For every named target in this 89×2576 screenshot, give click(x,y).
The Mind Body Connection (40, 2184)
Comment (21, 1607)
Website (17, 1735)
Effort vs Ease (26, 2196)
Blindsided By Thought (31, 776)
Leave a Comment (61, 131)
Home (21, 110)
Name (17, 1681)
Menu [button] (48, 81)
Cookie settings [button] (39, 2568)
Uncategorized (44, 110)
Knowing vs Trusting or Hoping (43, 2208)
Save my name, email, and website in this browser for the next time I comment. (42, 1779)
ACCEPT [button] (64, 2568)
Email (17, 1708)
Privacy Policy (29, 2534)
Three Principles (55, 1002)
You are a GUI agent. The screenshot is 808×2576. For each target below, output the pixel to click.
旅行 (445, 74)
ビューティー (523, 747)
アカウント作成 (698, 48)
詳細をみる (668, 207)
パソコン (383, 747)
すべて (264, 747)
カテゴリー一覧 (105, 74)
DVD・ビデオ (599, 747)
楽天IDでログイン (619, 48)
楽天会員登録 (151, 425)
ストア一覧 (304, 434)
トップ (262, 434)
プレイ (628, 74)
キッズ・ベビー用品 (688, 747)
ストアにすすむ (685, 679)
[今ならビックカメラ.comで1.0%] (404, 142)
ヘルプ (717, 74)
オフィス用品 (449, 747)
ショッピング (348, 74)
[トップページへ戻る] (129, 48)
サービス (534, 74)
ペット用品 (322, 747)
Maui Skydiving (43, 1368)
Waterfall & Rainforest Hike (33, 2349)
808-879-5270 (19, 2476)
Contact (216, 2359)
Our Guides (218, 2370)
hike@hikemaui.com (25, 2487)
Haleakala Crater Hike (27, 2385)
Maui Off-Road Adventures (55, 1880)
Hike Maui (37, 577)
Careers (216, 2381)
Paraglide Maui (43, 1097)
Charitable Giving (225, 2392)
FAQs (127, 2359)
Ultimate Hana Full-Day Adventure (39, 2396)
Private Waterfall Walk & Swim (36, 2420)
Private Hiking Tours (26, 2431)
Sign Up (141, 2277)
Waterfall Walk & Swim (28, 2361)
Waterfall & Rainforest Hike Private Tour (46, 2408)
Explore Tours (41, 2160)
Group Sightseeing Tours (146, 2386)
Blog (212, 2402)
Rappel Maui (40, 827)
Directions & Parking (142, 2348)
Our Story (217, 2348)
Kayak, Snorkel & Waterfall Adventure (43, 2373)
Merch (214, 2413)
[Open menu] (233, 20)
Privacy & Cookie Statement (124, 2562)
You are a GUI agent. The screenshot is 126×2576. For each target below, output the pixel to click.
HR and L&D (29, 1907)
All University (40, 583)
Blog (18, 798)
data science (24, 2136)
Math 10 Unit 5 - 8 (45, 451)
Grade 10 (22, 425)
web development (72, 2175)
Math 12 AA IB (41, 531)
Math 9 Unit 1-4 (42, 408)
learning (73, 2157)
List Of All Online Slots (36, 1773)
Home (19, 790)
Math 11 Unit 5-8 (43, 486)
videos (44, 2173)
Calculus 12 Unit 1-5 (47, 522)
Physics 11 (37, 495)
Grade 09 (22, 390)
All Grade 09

■ **PROBLEM TO WORK ON**:
Keeping every line exactly as it is, retype the entries shown above.

■ **YOUR SOLUTION**:
For every named target in this 89×2576 screenshot, give click(x,y).
The Mind Body Connection (40, 2184)
Comment (21, 1607)
Website (17, 1735)
Effort vs Ease (26, 2196)
Blindsided By Thought (31, 776)
Leave a Comment (61, 131)
Home (21, 110)
Name (17, 1681)
Menu [button] (48, 81)
Cookie settings [button] (39, 2568)
Uncategorized (44, 110)
Knowing vs Trusting or Hoping (43, 2208)
Save my name, email, and website in this browser for the next time I comment. (42, 1779)
ACCEPT [button] (64, 2568)
Email (17, 1708)
Privacy Policy (29, 2534)
Three Principles (55, 1002)
You are a GUI agent. The screenshot is 808×2576. For each target below, output the pixel to click.
旅行 (445, 74)
ビューティー (523, 747)
アカウント作成 (698, 48)
詳細をみる (668, 207)
パソコン (383, 747)
すべて (264, 747)
カテゴリー一覧 (105, 74)
DVD・ビデオ (599, 747)
楽天IDでログイン (619, 48)
楽天会員登録 (151, 425)
ストア一覧 (304, 434)
トップ (262, 434)
プレイ (628, 74)
キッズ・ベビー用品 (688, 747)
ストアにすすむ (685, 679)
[今ならビックカメラ.comで1.0%] (404, 142)
ヘルプ (717, 74)
オフィス用品 (449, 747)
ショッピング (348, 74)
[トップページへ戻る] (129, 48)
サービス (534, 74)
ペット用品 (322, 747)
Maui Skydiving (43, 1368)
Waterfall & Rainforest Hike (33, 2349)
808-879-5270 (19, 2476)
Contact (216, 2359)
Our Guides (218, 2370)
hike@hikemaui.com (25, 2487)
Haleakala Crater Hike (27, 2385)
Maui Off-Road Adventures (55, 1880)
Hike Maui (37, 577)
Careers (216, 2381)
Paraglide Maui (43, 1097)
Charitable Giving (225, 2392)
FAQs (127, 2359)
Ultimate Hana Full-Day Adventure (39, 2396)
Private Waterfall Walk & Swim (36, 2420)
Private Hiking Tours (26, 2431)
Sign Up (141, 2277)
Waterfall Walk & Swim (28, 2361)
Waterfall & Rainforest Hike Private Tour (46, 2408)
Explore Tours (41, 2160)
Group Sightseeing Tours (146, 2386)
Blog (212, 2402)
Rappel Maui (40, 827)
Directions & Parking (142, 2348)
Our Story (217, 2348)
Kayak, Snorkel & Waterfall Adventure (43, 2373)
Merch (214, 2413)
[Open menu] (233, 20)
Privacy & Cookie Statement (124, 2562)
You are a GUI agent. The screenshot is 126×2576. For each target below, output the pixel to click.
HR and L&D (29, 1907)
All University (40, 583)
Blog (18, 798)
data science (24, 2136)
Math 10 Unit 5 - 8 (45, 451)
Grade 10 (22, 425)
web development (72, 2175)
Math 12 AA IB (41, 531)
Math 9 Unit 1-4 (42, 408)
learning (73, 2157)
List Of All Online Slots (36, 1773)
Home (19, 790)
Math 11 Unit 5-8 (43, 486)
videos (44, 2173)
Calculus 12 Unit 1-5 (47, 522)
Physics 11 (37, 495)
Grade 09 (22, 390)
All Grade 09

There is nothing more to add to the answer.